★★☆☆☆

103 min | R | March 14, 2025 | A24

John Malkovich plays a reclusive pop star who invites journalists to his compound for a sinister plan. Ayo Edebiri tries to ground the chaos. The film can’t decide what it wants to be.

Thrillers about celebrity cults and dangerous charisma need to understand what makes people susceptible to manipulation. Opus sets up a scenario where a legendary musician who disappeared thirty years ago invites a group of sycophantic journalists and one skeptical writer to his remote Utah compound. Something terrible is going to happen. The film telegraphs this from the opening scene and then spins its wheels for an hour before delivering a climax that feels both inevitable and unearned.
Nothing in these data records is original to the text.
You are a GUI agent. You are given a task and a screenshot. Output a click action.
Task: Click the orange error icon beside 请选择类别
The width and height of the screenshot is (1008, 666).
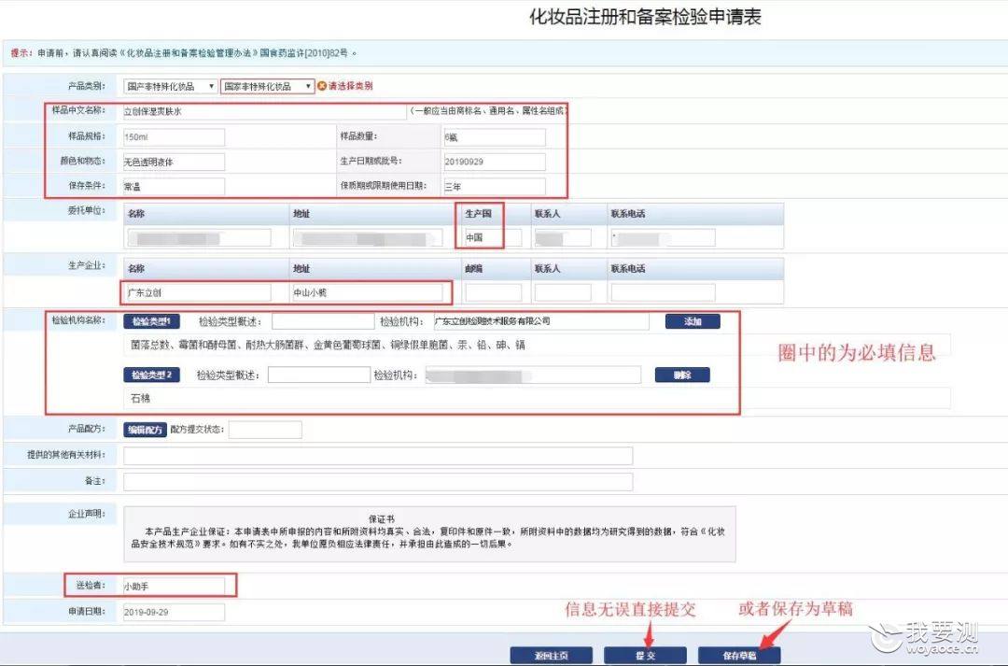[322, 86]
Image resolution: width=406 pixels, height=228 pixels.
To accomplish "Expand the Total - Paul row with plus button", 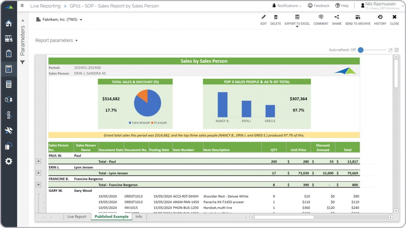I will (39, 161).
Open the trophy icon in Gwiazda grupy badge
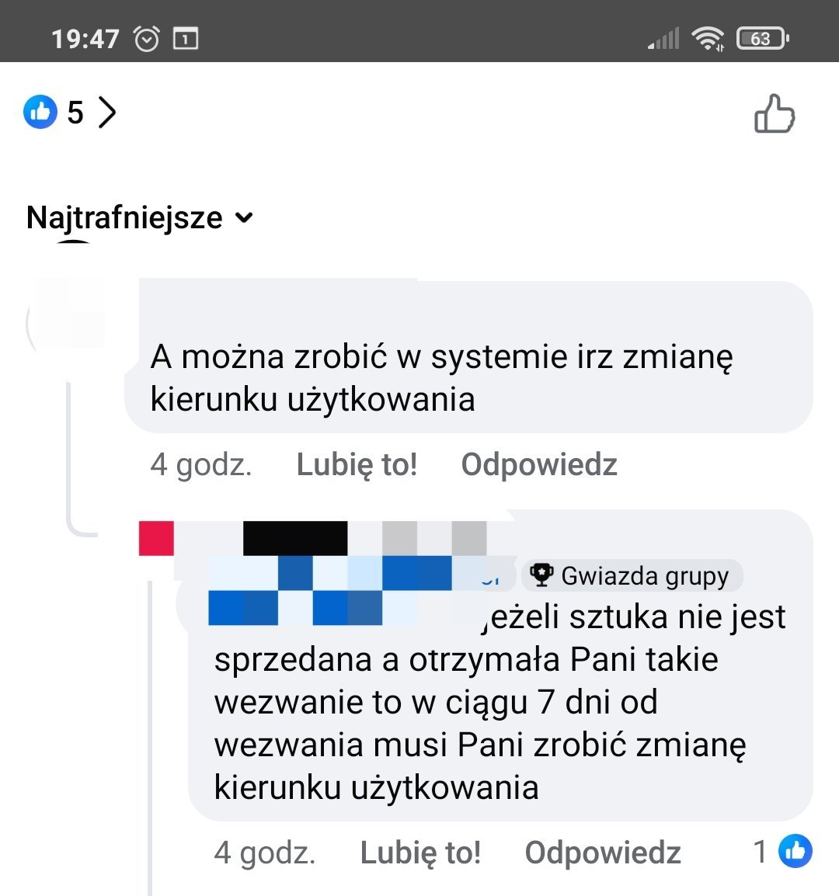The width and height of the screenshot is (839, 896). [x=541, y=575]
Ayo Edebiri plays the journalist with intelligence and skepticism. She’s the audience surrogate, the person asking the right questions while everyone else drinks the Kool-Aid. Edebiri does strong work trying to anchor a film that refuses to be anchored. John Malkovich plays the pop star with theatrical menace and clearly enjoys himself. The performance is entertaining but one-note. Juliette Lewis, Murray Bartlett, and Amber Midthunder fill out the ensemble with characters that never develop beyond archetypes.

Mark Anthony Green directs his first feature and shows ambition without control. The film wants to be satire, horror, and psychological thriller simultaneously. It delivers none of them effectively. The pacing is sluggish. The reveals are obvious. The violence when it arrives feels grafted on rather than organic to the story. The production design creates an appropriately creepy compound but the film never uses the location to build sustained tension.

A24 released this and it disappeared quickly. The film has ideas about celebrity worship and artistic ego and the ways charisma can mask monstrosity. It just never figures out how to dramatize those ideas with clarity or purpose. Green shows potential. This needed more time in development.